Secondly, the only feature used in our sidelobe localization is the signal envelop intensity. Actually, the original channel signal contains more information. As the global effective distance can be used as a multi-features classifier, the unused information, such as the phase information, harmonic component and attenuation coefficient etc., may also be included as the features in our localization. This may further improve the accuracy of the sidelobe location.
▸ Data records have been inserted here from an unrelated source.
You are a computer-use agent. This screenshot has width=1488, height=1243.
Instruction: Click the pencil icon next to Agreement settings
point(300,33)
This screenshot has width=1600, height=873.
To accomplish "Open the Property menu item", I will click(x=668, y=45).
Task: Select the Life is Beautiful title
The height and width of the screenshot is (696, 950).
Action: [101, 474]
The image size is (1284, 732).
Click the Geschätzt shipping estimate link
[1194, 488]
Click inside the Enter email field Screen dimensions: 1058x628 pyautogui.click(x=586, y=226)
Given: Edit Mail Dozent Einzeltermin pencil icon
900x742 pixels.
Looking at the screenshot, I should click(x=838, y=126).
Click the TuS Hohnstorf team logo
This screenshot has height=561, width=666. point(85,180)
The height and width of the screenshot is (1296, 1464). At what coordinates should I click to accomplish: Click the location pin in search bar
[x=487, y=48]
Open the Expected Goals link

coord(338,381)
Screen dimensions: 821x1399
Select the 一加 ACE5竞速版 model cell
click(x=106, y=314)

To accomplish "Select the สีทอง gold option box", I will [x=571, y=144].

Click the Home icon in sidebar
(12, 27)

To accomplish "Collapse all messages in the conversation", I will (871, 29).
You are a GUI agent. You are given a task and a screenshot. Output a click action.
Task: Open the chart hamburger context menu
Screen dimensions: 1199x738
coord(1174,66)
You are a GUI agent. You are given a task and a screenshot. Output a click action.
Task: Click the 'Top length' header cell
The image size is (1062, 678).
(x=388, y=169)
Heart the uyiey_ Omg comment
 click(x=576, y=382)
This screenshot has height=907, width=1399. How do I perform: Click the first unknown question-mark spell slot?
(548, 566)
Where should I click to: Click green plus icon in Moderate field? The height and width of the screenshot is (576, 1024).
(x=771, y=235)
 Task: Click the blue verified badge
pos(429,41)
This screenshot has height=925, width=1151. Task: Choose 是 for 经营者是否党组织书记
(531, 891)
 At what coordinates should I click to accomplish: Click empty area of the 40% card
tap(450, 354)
It is worth noting that, as a general similarity measure metric, the proposed effective distance method can also be used in other imaging modality with the compounding process, such as the synthetic aperture imaging and diverging wave imaging [33, 34]. Further research on the application of the method will also be included in our next phase of work.

Conclusions

This paper aims to settle the contradiction between the sidelobe suppression performance and the frame rate reservation in the ultrafast PWI. To this end, we put forward a novel global effective distance based sidelobe suppressing method for the PWC with a limited frame number. The effective distance is introduced to locate the sidelobe-affected region after the DAS beamforming. Then, a target-dependent coherence factor is employed to suppress the sidelobe in the compounding result. Simulation and experimental data were used to evaluate the performances of the different imaging methods. Results demonstrate that our proposed sidelobe reduction method can obtain better performance in terms of the sidelobe suppression and imaging contrast in comparison with the normal PWC and the SVD filter method. Meanwhile, the high resolution of the normal PWC is also retained. Considering these performances, we believe the proposed method could be a more promising approach in enhancing the ultrafast PWI imaging quality. Although our method shows certain potential in the existing experiments, the in vivo experiment is needed in the future.

It is worth noting that the new method can also be used in other imaging modalities using the compounding technique, which will be our future work.